1.1. Ultrasound Reflectometry for Lubrication Films

Ultrasound reflectometry is the concept of transmitting an ultrasonic wave, also known as the incident wave, into a structure and analysing the reflected waves from the structure. The ultrasound transducer is therefore both used as the actuator and receiver of the ultrasonic wave, also known as pulse-echo mode.

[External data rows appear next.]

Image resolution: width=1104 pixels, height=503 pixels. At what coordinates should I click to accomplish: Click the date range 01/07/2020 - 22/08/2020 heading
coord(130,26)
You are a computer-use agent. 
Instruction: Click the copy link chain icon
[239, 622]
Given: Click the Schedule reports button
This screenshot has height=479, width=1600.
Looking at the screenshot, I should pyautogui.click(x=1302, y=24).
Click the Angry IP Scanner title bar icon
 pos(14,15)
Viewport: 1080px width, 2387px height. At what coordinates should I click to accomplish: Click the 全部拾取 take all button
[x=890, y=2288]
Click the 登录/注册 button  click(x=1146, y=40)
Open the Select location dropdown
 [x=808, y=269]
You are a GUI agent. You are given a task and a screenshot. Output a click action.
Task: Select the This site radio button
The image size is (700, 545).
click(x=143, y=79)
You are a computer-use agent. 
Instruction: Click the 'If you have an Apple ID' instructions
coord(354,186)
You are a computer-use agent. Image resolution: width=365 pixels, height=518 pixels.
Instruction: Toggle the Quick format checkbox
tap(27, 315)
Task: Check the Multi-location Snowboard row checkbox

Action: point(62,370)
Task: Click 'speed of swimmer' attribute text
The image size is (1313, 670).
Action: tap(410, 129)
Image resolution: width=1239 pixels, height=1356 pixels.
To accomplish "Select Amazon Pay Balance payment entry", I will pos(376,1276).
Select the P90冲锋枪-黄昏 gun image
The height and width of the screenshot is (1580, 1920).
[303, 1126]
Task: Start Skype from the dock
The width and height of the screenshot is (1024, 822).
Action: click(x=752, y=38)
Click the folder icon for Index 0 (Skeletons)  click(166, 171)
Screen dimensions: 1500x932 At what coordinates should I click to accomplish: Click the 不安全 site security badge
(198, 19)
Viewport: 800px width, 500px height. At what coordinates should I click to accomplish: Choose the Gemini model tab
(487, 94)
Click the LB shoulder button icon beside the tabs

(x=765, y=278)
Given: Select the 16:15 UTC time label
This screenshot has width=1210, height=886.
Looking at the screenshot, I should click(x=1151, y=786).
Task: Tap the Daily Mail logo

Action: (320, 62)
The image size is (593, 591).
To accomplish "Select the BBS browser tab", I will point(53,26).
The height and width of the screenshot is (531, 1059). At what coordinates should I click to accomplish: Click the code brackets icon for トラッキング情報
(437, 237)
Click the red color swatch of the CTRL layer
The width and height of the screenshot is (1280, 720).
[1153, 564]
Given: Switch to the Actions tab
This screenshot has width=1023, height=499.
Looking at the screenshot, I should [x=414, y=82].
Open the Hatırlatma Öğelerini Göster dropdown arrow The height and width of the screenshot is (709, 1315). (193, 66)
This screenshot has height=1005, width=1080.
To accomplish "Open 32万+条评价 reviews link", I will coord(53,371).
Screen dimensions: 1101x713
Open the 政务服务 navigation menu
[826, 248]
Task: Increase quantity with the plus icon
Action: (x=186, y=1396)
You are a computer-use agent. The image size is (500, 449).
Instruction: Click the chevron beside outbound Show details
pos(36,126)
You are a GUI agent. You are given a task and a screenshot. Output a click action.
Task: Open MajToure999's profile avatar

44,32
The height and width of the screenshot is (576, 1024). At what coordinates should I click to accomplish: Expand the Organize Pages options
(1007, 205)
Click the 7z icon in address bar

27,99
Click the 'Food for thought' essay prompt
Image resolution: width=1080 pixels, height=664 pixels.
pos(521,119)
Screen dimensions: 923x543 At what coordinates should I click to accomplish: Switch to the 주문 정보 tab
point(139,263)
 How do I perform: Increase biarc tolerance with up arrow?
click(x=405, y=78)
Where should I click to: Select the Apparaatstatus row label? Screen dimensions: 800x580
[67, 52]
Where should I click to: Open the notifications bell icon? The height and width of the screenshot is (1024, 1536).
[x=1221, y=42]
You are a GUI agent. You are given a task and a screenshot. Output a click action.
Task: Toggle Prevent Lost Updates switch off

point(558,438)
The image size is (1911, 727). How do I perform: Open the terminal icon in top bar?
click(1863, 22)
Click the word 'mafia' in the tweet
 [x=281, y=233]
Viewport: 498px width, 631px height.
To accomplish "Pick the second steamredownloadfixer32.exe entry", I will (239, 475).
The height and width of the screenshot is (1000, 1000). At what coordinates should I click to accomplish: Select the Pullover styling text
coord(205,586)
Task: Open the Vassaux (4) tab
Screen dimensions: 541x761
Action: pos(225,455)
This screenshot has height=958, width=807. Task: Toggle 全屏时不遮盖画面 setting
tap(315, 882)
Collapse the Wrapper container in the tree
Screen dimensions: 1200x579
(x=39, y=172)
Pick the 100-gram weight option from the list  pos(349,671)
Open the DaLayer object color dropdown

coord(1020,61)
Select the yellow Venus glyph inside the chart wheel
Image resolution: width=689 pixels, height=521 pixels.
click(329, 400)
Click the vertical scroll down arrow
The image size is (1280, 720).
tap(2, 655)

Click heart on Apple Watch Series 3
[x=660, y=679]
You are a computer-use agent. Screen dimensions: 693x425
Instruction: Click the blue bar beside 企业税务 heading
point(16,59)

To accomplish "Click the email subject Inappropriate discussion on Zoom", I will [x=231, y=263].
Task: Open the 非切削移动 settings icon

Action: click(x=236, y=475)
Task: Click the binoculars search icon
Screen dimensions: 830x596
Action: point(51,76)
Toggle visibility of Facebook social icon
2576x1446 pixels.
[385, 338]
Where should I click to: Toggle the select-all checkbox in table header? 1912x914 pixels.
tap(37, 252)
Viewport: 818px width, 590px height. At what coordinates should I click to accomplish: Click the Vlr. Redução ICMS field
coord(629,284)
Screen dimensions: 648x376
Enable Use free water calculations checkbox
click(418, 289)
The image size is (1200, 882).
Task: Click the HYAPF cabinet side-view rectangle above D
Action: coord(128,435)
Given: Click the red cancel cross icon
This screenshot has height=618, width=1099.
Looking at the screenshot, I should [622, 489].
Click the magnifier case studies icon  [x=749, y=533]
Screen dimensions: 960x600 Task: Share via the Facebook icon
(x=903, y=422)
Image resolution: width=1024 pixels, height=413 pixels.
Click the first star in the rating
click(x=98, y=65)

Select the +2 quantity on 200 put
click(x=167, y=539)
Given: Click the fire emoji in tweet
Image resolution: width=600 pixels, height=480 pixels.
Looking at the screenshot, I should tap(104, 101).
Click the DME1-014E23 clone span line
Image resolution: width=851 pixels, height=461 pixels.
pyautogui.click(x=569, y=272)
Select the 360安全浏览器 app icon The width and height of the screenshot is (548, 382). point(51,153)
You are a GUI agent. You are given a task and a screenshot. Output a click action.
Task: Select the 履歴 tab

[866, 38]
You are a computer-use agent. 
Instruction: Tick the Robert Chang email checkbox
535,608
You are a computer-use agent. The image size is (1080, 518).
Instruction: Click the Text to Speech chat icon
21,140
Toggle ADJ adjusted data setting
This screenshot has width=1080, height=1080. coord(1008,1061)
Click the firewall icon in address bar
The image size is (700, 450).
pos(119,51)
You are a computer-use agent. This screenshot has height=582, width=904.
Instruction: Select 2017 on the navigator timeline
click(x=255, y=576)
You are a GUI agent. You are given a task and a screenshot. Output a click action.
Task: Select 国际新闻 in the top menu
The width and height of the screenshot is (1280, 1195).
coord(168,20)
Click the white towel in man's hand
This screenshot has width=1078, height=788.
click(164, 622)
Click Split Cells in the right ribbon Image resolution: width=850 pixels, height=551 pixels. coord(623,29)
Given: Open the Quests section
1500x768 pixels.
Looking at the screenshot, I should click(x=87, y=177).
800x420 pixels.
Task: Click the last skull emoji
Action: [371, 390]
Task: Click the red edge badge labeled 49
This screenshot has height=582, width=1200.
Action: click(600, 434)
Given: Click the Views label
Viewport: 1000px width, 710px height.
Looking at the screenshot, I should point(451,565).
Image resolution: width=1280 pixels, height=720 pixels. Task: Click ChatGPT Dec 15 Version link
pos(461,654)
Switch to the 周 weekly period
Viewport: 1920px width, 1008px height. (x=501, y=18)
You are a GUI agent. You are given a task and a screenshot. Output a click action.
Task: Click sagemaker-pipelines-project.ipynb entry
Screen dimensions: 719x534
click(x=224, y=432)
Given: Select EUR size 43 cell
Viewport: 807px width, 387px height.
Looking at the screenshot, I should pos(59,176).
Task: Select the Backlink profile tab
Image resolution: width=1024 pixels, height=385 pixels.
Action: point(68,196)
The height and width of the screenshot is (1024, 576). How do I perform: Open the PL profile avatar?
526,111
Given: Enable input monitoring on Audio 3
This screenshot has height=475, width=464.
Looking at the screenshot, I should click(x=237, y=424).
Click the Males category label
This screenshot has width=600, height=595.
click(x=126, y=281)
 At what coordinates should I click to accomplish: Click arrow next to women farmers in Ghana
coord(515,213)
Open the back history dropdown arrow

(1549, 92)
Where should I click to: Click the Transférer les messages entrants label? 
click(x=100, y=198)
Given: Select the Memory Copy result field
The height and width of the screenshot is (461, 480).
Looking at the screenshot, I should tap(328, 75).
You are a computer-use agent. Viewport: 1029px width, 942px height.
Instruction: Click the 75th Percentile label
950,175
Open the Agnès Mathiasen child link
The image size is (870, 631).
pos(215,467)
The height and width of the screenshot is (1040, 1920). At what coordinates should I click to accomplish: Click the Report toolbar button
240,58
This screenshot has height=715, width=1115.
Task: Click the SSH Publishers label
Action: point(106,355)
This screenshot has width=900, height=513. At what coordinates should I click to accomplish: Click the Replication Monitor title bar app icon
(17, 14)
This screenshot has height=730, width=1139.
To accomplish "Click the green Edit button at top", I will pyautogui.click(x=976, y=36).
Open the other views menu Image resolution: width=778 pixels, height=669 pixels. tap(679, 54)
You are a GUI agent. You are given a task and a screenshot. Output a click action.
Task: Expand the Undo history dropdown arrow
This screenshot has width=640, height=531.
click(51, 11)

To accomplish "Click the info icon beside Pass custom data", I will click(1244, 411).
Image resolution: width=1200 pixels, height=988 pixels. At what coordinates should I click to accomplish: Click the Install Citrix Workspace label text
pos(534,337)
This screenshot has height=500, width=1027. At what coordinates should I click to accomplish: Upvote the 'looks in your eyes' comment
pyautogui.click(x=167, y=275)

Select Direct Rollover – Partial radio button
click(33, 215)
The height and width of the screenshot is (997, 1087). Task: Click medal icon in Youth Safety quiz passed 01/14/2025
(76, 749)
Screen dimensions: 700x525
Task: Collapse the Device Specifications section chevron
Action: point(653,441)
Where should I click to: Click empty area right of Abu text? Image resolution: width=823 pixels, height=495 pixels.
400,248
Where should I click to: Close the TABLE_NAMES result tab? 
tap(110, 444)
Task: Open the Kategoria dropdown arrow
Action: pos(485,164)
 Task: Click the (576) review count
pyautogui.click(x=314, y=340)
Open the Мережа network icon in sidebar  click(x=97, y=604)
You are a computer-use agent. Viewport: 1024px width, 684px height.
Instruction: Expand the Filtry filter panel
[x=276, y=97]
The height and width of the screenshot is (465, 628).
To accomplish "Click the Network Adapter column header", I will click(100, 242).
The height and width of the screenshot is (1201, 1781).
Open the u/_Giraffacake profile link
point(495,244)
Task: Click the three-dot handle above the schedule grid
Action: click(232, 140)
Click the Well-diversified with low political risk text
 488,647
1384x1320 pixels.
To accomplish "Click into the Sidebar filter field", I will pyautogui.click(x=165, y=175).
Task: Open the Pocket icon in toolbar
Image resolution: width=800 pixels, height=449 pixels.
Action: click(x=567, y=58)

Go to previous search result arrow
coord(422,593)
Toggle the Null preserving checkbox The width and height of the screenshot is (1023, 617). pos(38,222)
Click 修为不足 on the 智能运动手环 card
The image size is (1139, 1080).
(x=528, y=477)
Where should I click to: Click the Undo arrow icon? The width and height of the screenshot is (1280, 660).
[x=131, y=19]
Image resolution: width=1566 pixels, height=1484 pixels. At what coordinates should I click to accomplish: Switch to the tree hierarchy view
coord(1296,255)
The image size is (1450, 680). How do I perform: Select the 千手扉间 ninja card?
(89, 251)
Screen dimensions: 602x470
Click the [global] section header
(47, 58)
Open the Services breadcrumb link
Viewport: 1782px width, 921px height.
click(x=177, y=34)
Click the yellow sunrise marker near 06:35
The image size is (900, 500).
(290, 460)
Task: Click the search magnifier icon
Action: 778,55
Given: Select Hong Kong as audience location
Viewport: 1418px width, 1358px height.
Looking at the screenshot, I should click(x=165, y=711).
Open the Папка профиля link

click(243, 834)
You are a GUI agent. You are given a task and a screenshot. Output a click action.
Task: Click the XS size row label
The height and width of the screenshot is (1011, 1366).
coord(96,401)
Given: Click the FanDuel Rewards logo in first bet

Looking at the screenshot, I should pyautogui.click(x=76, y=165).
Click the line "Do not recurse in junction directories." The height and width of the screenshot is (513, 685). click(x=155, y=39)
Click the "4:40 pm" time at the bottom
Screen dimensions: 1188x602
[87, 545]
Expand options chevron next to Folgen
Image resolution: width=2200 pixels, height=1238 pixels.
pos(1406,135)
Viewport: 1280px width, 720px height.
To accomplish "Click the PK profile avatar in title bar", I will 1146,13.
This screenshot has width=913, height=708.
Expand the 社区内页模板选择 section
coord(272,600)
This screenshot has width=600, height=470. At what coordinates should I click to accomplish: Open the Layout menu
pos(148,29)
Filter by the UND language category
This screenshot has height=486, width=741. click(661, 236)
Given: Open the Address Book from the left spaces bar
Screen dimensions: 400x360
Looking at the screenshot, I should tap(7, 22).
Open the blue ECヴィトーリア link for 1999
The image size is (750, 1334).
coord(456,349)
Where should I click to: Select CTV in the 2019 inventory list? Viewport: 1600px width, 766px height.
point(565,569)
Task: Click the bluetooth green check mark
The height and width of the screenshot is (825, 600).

When an ultrasonic wave propagates through a structure consisting of different materials, a part of the wave is reflected at the interface between the two materials, as illustrated in Figure 1. Regular ultrasound reflectometry techniques are based on simply measuring the timing between the different reflections that occur. If the speed of sound of the materials is known, it is possible to estimate the distance between the interfaces from the timing of the reflected waves [1]. This is in theory ideal for determining the thickness of a thin embedded layer, such as a lubrication film. However, this method does not work for very thin embedded layers where the layer thickness is relatively small compared to the ultrasonic wavelength. Thin embedded layers are excluded since the reflections from the layers overlap in time, and the time-of-flight cannot for this reason be determined using this method. This unique challenge has been overcome by considering the acoustic properties of the system structure. The most commonly used ultrasound reflectometry methods for lubrication film thickness estimation are based on estimating the time-of-flight from the frequency response between the incident wave and the reflected waves. Such methods include the spring model [13], resonance [14], and layer phase-lag method [15]. Frequency response methods are often preferred over time-domain methods, such as the cross-correlation method [2], since time-domain methods are associated with excessive computing [16].

1.2. The Calibration Problem

The methods above all have in common that they require an estimate of the incident wave. Notably, the resonance method can be used without calibration, but it is only applicable for relatively large lubrication films [1,15,17]. The apparent challenge is that the incident wave is not directly measurable when the system is ready for operation. The process of estimating the incident wave is known as calibration. A way of calibrating the measurements is to use what is known as manual calibration. Manual calibration involves separating the system layers, such that a solid–air interface is created. Due to the notoriously low acoustic impedance of air compared to solids such as steel, it is assumed that a perfect reflection occurs at the interface. This means that the incident wave can be directly deduced from the reflected wave measured at such an interface. The drawbacks of manual calibration are two-fold. Firstly, the incident wave is unique to each transducer and the integration of the transducer with the system. This means that if ultrasound reflectometry is to be used in industrial applications, manual calibration has to happen on a per-unit basis. This is a large inconvenience for systems where separation is possible and strictly limits the use of manual calibration from systems where separation is not possible. Secondly, the incident wave may change due to environmental effects, such as changes in temperature, affecting the piezoelectric element within the transducer or the binding mechanism between the transducer and the system, such as adhesive. The calibration therefore only works within limited system operation conditions or has to happen regularly. It is for these reasons that research into methods that do not require the separation of the layers is of interest. These methods are known as adaptive calibration or auto-calibration techniques.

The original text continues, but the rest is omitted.